Reproduction numbers for epidemic models with households and other social structures II: comparisons and implications for vaccination

TL;DR

This paper compares various reproduction numbers in structured epidemic models, clarifies their relationships, and discusses implications for vaccination strategies, revealing that social structure complicates epidemic control.

Contribution

It provides a comprehensive overview and new inequalities among reproduction numbers in structured models, and analyzes vaccination thresholds considering social structures.

Findings

$R_r$ generally bounds $R_0$ depending on epidemic growth.

Vaccination of $1-1/R_0$ may be insufficient in structured populations.

Sharper bounds for critical vaccination coverage are derived.

Abstract

In this paper we consider epidemic models of directly transmissible SIR (susceptible $\to$ infective $\to$ recovered) and SEIR (with an additional latent class) infections in fully-susceptible populations with a social structure, consisting either of households or of households and workplaces.

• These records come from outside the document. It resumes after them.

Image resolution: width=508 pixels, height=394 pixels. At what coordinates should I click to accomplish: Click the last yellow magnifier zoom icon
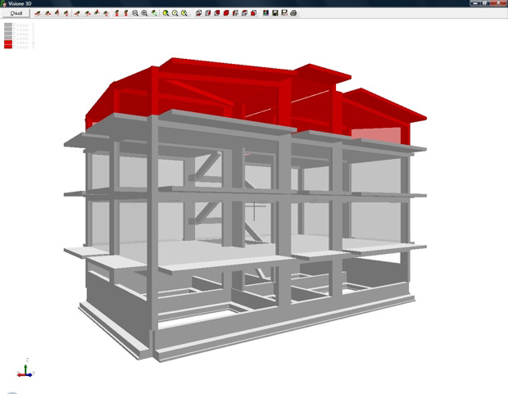184,13
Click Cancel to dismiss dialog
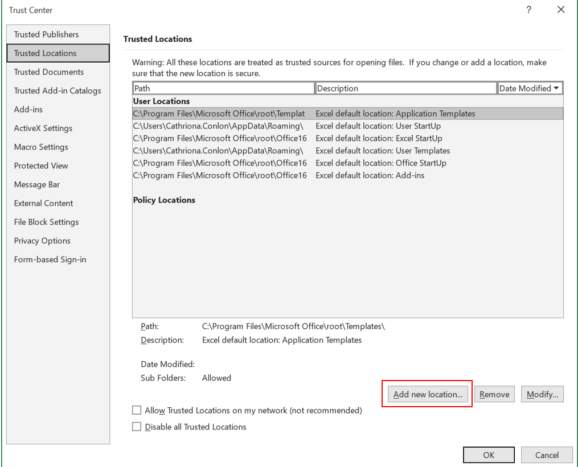The height and width of the screenshot is (467, 578). [547, 455]
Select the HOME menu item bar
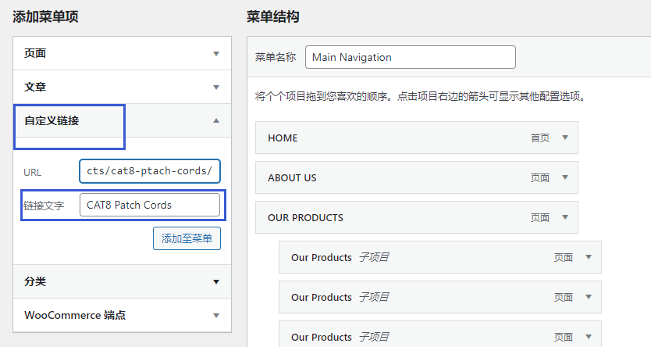Screen dimensions: 651x347 (416, 138)
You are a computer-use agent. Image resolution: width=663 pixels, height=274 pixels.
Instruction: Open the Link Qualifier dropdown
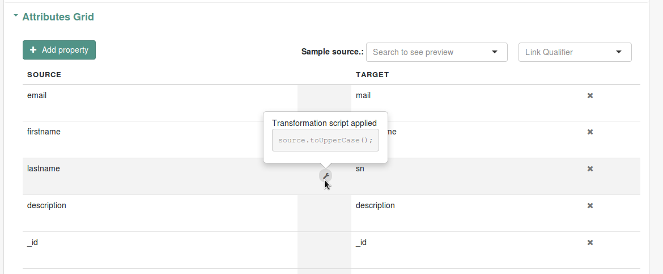pyautogui.click(x=575, y=52)
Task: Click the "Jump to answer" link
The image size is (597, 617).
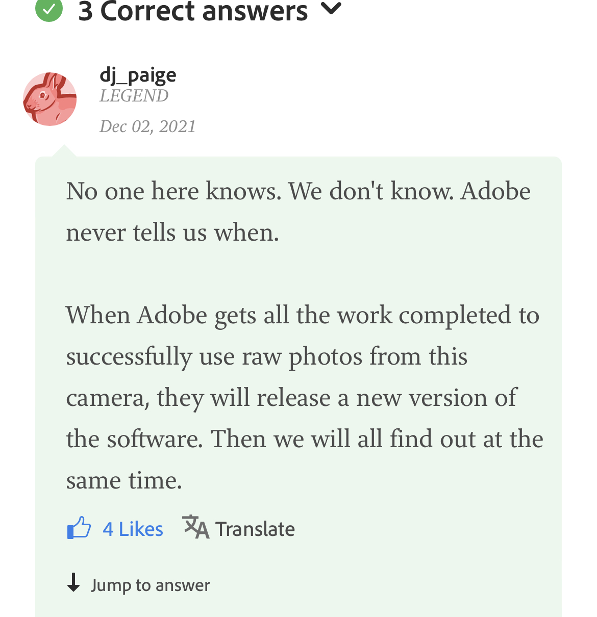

We review most reproduction numbers defined in the literature for these models, including the basic reproduction number $R_0$ introduced in the companion paper of this, for which we provide a simpler, more elegant derivation. Extending previous work, we provide a complete overview of the inequalities among these reproduction numbers and resolve some open questions. Special focus is put on the exponential-growth-associated reproduction number $R_r$, which is loosely defined as the estimate of $R_0$ based on the observed exponential growth of an emerging epidemic obtained when the social structure is ignored. We show that for the vast majority of the models considered in the literature $R_r \geq R_0$ when $R_0 \ge 1$ and $R_r \leq R_0$ when $R_0 \le 1$. We show that, in contrast to models without social structure, vaccination of a fraction $1-1/R_0$ of the population, chosen uniformly at random, with a perfect vaccine is usually insufficient to prevent large epidemics. In addition, we provide significantly sharper bounds than the existing ones for bracketing the critical vaccination coverage between two analytically tractable quantities, which we illustrate by means of extensive numerical examples.